The graphics cards that we use for gaming/visual enhancement has two basic components: a Graphics Processing Unit (GPU) and off-chip DRAM. GPUs are designed for compute intensive jobs, where CPUs are two slow. On the other hand CPUs are designed for data caching and controlling, where GPUs are useless.
GPUs in general have a highly parallel architecture and in particular some of NVIDIA’s GPUs have 240 cores per processor (compare this with modern CPUs: 2, 4 or 8 cores). With such a parallel architecture, GPUs provide excellent computational platform, not only for graphical applications but any application where we have significant data parallelism. The GPUs thus are not limited to its use as a graphics engine but as parallel computing architecture capable of performing floating point operations at the rate of Tera bytes/s. People have realized the potential of GPUs for highly computational tasks, and have been working in general purpose computation on GPUs (GPGPU) for a long time. However, life before NVIDIA’s Compute Unified Device Architecture (CUDA) was extremely difficult for the programmer, since the programmers need to call graphics API (Open GL, Open MP, Open CV etc.). This also has a very slow learning rate. CUDA solved all these problems by providing a hardware abstraction, hiding the inner details of the GPUs, and the programmer is freed from the burden of learning graphics programming. CUDA is C language with some extensions for processing on GPUs. The user writes a C code, while the compiler bifurcates the code into two portions. One portion is delivered to CPU (because CPU is best for such tasks), while the other portion, involving extensive calculations, is delivered to the GPU(s), that executes the code in parallel. Because C is a familiar programming language, CUDA results in very steep learning curve and hence it is becoming a favorite tool for accelerating various applications. NVIDIA’s CUDA SDK is being employed in a plethora of fields right from the computational finance to Neural network and fuzzy logic to simulations for Nanotechnology.

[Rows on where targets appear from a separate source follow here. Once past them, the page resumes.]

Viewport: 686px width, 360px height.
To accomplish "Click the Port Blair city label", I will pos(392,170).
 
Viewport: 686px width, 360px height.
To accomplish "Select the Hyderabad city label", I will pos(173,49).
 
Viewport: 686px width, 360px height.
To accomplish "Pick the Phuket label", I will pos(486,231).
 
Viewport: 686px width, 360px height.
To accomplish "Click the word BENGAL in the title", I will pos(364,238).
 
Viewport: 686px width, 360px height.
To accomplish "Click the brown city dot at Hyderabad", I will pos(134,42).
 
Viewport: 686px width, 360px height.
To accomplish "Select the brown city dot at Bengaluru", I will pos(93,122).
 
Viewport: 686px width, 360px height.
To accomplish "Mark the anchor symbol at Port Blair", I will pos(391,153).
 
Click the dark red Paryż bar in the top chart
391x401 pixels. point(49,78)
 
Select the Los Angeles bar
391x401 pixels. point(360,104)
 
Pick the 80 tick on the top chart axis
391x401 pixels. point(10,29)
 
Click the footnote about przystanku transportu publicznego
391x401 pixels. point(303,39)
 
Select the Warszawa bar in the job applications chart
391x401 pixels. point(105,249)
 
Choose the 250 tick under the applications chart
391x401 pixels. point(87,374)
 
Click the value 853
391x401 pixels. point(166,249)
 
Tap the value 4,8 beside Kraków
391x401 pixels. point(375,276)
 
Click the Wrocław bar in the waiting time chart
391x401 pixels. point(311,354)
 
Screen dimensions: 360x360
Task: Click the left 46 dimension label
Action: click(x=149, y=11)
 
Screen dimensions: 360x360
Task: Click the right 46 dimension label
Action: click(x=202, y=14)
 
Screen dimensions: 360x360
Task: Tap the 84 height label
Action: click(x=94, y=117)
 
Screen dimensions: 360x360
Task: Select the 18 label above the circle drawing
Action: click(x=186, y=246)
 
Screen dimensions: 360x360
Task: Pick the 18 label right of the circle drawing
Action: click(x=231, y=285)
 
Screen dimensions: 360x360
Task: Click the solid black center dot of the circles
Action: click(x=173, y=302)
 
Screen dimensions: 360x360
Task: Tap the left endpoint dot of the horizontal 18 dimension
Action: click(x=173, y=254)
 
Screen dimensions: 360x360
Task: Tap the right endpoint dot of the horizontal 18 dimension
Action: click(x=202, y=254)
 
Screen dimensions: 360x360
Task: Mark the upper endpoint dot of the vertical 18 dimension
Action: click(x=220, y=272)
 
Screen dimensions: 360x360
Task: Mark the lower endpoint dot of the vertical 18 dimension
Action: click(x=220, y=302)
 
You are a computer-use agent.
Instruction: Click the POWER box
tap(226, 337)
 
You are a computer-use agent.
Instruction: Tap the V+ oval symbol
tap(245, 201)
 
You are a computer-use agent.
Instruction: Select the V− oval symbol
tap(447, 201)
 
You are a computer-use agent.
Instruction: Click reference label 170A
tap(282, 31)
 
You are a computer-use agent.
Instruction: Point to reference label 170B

CUDA has several advantages over traditional general purpose computation on GPUs (GPGPU) using graphics APIs.
· Scattered reads – code can read to arbitrary addresses in memory.
· It is high level-basically an extension to C language. So the learning rate
is much higher as compared to the traditional GPGPU.
Shared memory – CUDA exposes a fast-shared memory region (16KB
in size) that can be shared amongst threads. This can be used as a
user-managed cache, enabling higher bandwidth than is possible using
texture lookups.
· Faster downloads and readbacks to and from the GPU
· Full support for integer and bit wise operations
In short CUDA lets you exploit these tiny supercomputers i.e GPUs, that ships with your graphics cards, and lets you accelerate your applications significantly ,some time as high as 100 times and even more depending upon how smartly you have exploited the resources of GPUs
So why should one use CUDA?
Though GPUs have way more cores than CPU, it is not the main reason for using GPUs. In-fact, the typical clock speed of a GPU core is way less than the CPU clock speeds of today. Secondly, most financial problems are very sequential. However, they are more repetitive, i.e., pricing a single security is sequential but you can price more securities with more cores. GPUs power is really in their ability to handle floating point more efficiency and more importantly, the SIMD support (single instruction multiple data). Suppose, you have to add two vectors, a CPU will take linear time to execute the add operation because you will have a loop in your code to add each element separately. On the other hand, GPU’s support vector add instructions which can typically add up to 128 elements in constant time.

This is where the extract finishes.